_Description of the task:_ Turn the part of the rows that opens with the line containing "Select Eventos de llamadas item" and closes with the line containing "coord(456,550)", both ends included, into a numbered list with no blank lines. Leave the pictures out of the list.

>> start Exercise material

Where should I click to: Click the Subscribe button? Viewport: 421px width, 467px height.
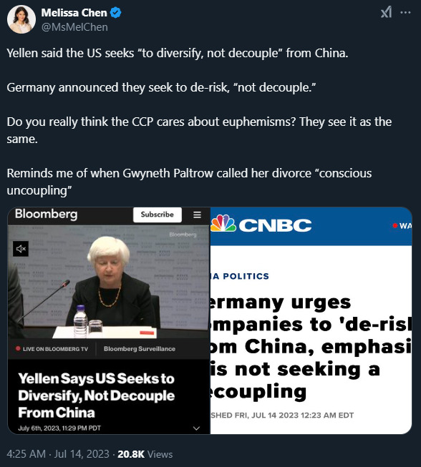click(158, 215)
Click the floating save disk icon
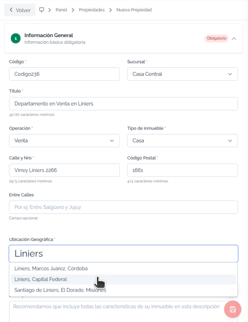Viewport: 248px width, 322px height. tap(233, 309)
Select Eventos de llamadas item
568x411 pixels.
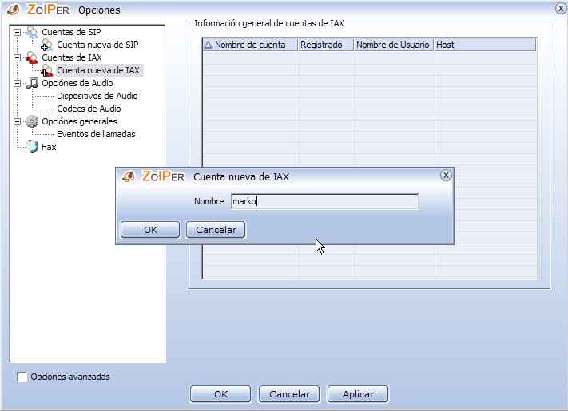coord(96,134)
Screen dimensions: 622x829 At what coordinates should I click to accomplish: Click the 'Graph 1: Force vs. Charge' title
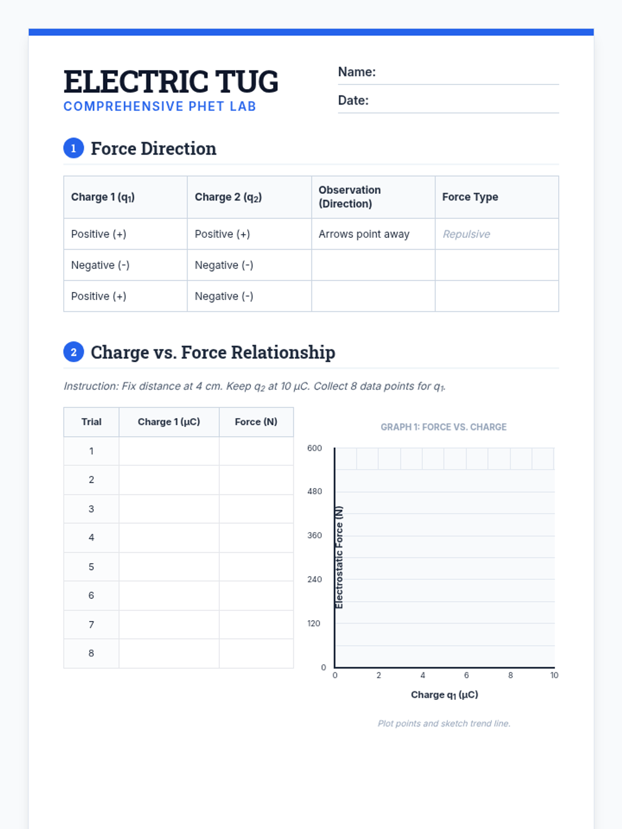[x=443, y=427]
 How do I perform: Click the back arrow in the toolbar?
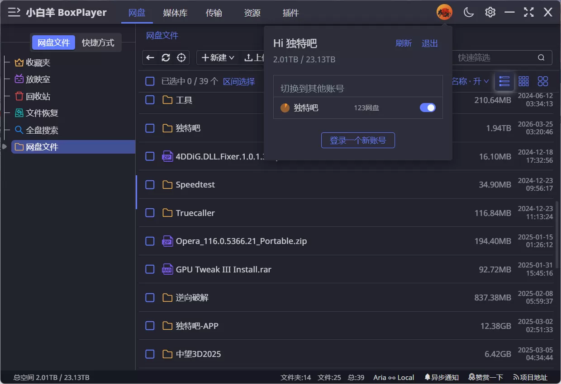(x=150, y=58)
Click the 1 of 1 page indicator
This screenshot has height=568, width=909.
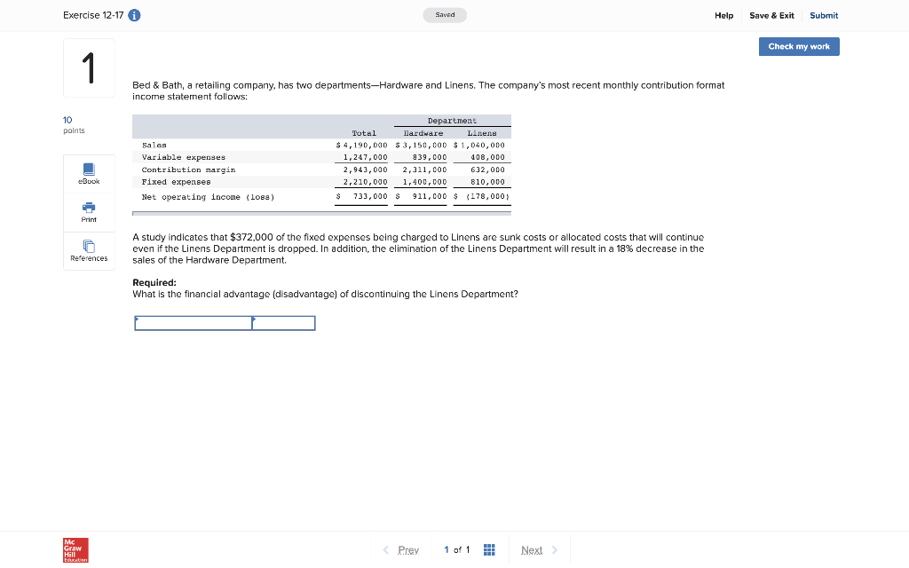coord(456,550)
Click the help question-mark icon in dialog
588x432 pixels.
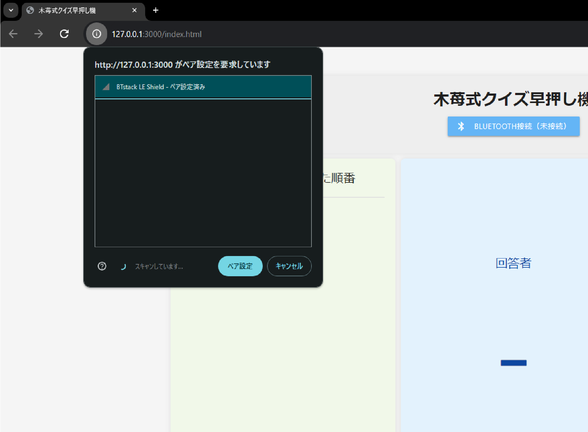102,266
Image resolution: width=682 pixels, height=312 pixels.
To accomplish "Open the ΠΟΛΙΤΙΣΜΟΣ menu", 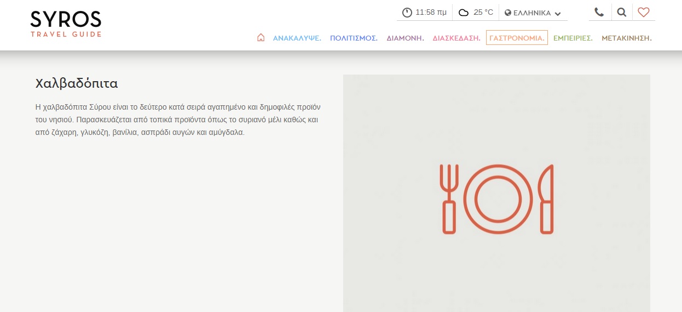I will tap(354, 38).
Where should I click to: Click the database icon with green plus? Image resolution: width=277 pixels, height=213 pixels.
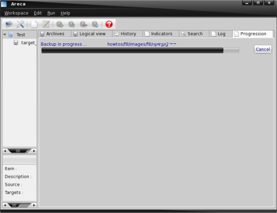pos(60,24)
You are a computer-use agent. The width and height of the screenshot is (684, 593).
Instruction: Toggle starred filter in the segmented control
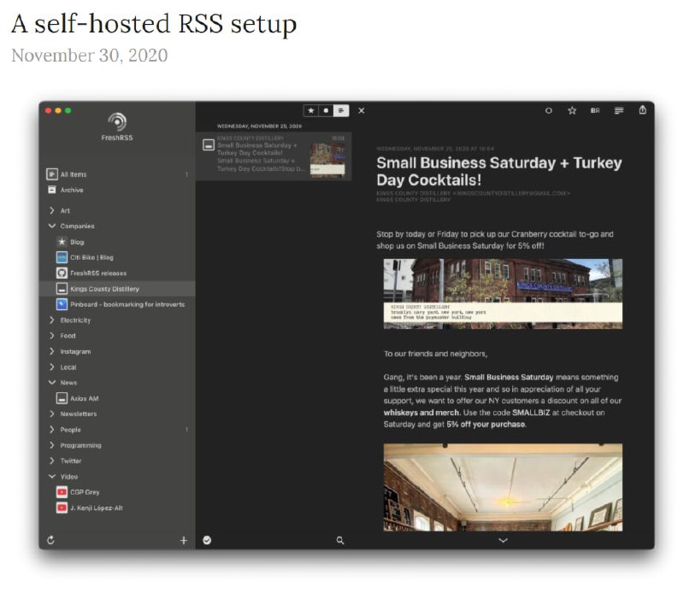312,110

>> end Exercise material
>> start Exercise material

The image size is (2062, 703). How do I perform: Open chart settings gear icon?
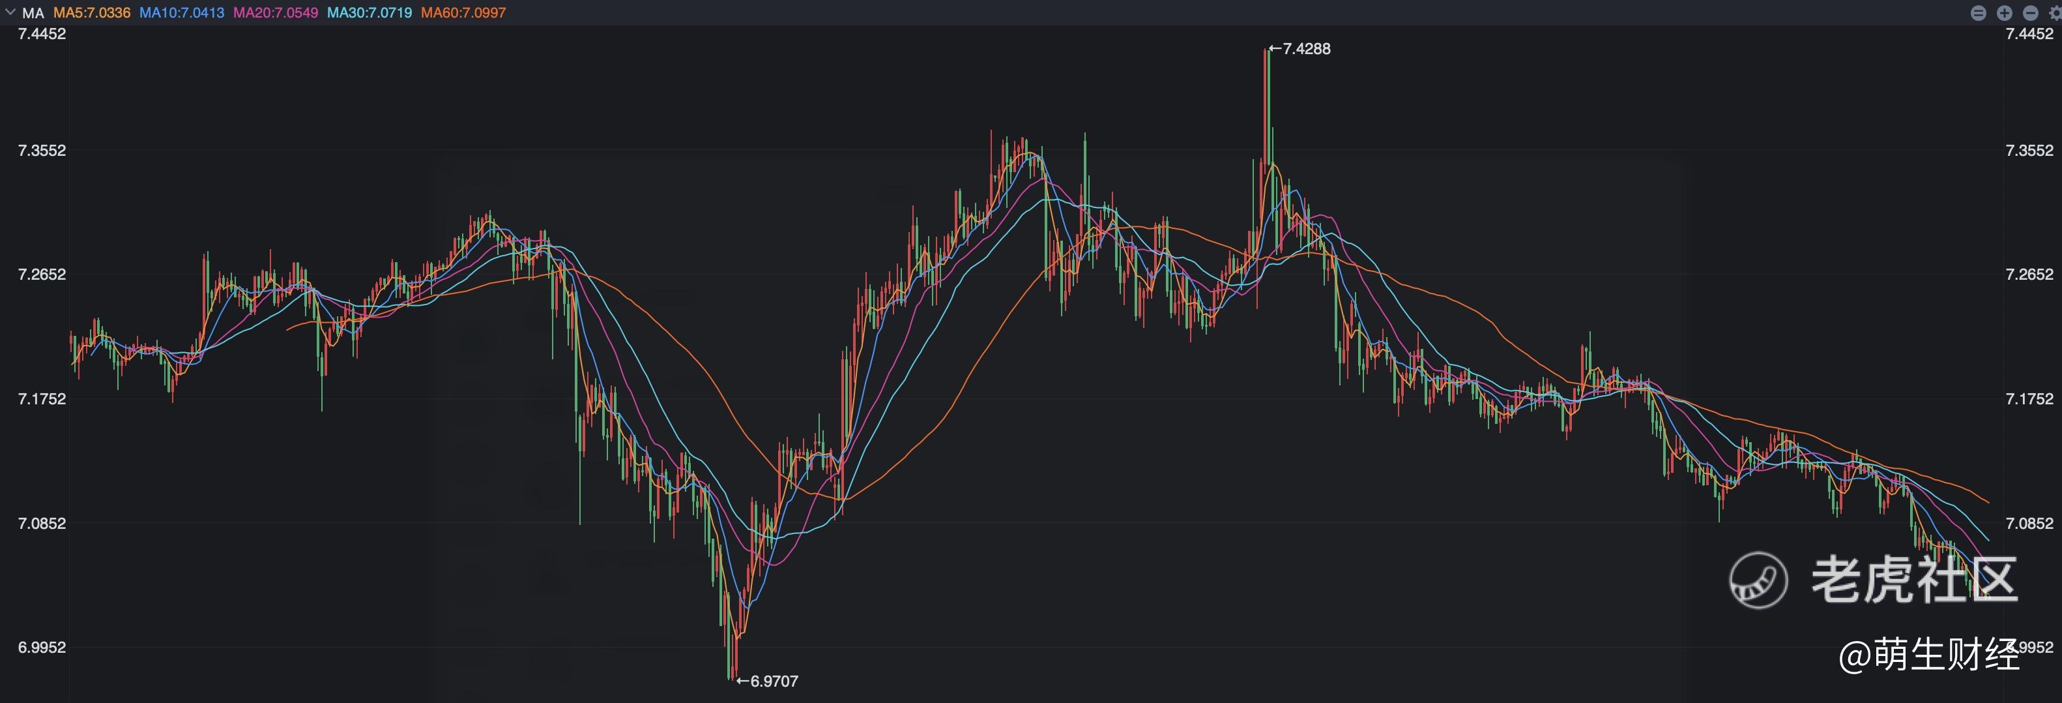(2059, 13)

>> end Exercise material

_Complete response:_
1. Select Eventos de llamadas item
2. 568x411 pixels.
3. coord(96,134)
4. Screen dimensions: 622x829 At what coordinates should I click to accomplish: Click the 'Graph 1: Force vs. Charge' title
5. [x=443, y=427]
6.  How do I perform: Click the back arrow in the toolbar?
7. (x=150, y=58)
8. Click the 1 of 1 page indicator
9. This screenshot has height=568, width=909.
10. coord(456,550)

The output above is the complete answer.